THE PROBLEM ▸ Everything from the line containing "Интересное со всего мира (139, 885)" through the line containing "DEFFI (21) (375, 205)" should be repeated exactly, and nothing else from the data.

DATA EXCERPTS ▸
=== Section Start ===

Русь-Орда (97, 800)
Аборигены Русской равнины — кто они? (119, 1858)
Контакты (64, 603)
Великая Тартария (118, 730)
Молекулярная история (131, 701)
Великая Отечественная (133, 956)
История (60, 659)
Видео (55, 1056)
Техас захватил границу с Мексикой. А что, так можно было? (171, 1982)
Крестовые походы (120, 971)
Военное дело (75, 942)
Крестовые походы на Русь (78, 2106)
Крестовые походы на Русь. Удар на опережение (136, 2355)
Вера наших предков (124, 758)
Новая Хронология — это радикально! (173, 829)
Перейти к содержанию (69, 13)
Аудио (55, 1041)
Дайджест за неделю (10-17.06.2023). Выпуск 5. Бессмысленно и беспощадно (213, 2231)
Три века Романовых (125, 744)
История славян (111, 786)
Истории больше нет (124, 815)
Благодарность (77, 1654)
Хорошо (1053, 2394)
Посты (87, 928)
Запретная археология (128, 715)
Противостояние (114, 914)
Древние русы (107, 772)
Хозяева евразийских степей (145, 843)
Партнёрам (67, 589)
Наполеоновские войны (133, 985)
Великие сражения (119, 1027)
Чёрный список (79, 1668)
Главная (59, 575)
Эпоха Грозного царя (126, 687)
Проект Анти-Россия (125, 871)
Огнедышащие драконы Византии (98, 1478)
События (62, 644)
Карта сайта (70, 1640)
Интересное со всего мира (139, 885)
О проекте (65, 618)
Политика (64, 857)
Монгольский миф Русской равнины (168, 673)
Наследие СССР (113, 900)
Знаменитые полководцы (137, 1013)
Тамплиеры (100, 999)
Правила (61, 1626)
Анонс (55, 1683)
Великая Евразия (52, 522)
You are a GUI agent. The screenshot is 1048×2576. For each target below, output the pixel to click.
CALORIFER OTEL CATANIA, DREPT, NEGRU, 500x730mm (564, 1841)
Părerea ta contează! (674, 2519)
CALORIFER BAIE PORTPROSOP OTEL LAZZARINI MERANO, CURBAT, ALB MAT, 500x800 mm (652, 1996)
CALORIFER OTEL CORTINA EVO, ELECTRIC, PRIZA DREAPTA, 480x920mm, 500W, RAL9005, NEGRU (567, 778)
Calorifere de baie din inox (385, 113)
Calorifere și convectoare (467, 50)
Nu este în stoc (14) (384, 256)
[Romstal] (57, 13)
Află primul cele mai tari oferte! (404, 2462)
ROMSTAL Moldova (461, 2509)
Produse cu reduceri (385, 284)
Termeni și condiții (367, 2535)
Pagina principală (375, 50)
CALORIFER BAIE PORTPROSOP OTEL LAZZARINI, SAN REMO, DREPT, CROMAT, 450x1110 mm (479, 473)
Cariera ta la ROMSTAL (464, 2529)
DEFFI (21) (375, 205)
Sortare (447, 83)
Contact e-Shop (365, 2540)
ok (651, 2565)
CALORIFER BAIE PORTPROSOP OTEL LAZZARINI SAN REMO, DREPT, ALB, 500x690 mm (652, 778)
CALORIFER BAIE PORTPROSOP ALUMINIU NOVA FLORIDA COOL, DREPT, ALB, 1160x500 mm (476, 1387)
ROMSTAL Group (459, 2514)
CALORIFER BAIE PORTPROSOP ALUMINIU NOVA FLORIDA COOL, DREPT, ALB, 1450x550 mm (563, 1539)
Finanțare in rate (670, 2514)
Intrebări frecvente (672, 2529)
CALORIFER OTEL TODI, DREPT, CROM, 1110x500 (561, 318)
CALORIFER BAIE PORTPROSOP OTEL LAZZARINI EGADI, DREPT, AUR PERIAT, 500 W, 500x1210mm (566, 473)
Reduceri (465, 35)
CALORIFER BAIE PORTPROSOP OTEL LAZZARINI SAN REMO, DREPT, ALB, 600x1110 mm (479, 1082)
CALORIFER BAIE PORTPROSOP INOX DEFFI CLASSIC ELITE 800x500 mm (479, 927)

=== Section End ===

EXERCISE SOLUTION ▸
Интересное со всего мира (139, 885)
О проекте (65, 618)
Политика (64, 857)
Монгольский миф Русской равнины (168, 673)
Наследие СССР (113, 900)
Знаменитые полководцы (137, 1013)
Тамплиеры (100, 999)
Правила (61, 1626)
Анонс (55, 1683)
Великая Евразия (52, 522)
You are a GUI agent. The screenshot is 1048×2576. For each target below, output the pixel to click.
CALORIFER OTEL CATANIA, DREPT, NEGRU, 500x730mm (564, 1841)
Părerea ta contează! (674, 2519)
CALORIFER BAIE PORTPROSOP OTEL LAZZARINI MERANO, CURBAT, ALB MAT, 500x800 mm (652, 1996)
CALORIFER OTEL CORTINA EVO, ELECTRIC, PRIZA DREAPTA, 480x920mm, 500W, RAL9005, NEGRU (567, 778)
Calorifere de baie din inox (385, 113)
Calorifere și convectoare (467, 50)
Nu este în stoc (14) (384, 256)
[Romstal] (57, 13)
Află primul cele mai tari oferte! (404, 2462)
ROMSTAL Moldova (461, 2509)
Produse cu reduceri (385, 284)
Termeni și condiții (367, 2535)
Pagina principală (375, 50)
CALORIFER BAIE PORTPROSOP OTEL LAZZARINI, SAN REMO, DREPT, CROMAT, 450x1110 mm (479, 473)
Cariera ta la ROMSTAL (464, 2529)
DEFFI (21) (375, 205)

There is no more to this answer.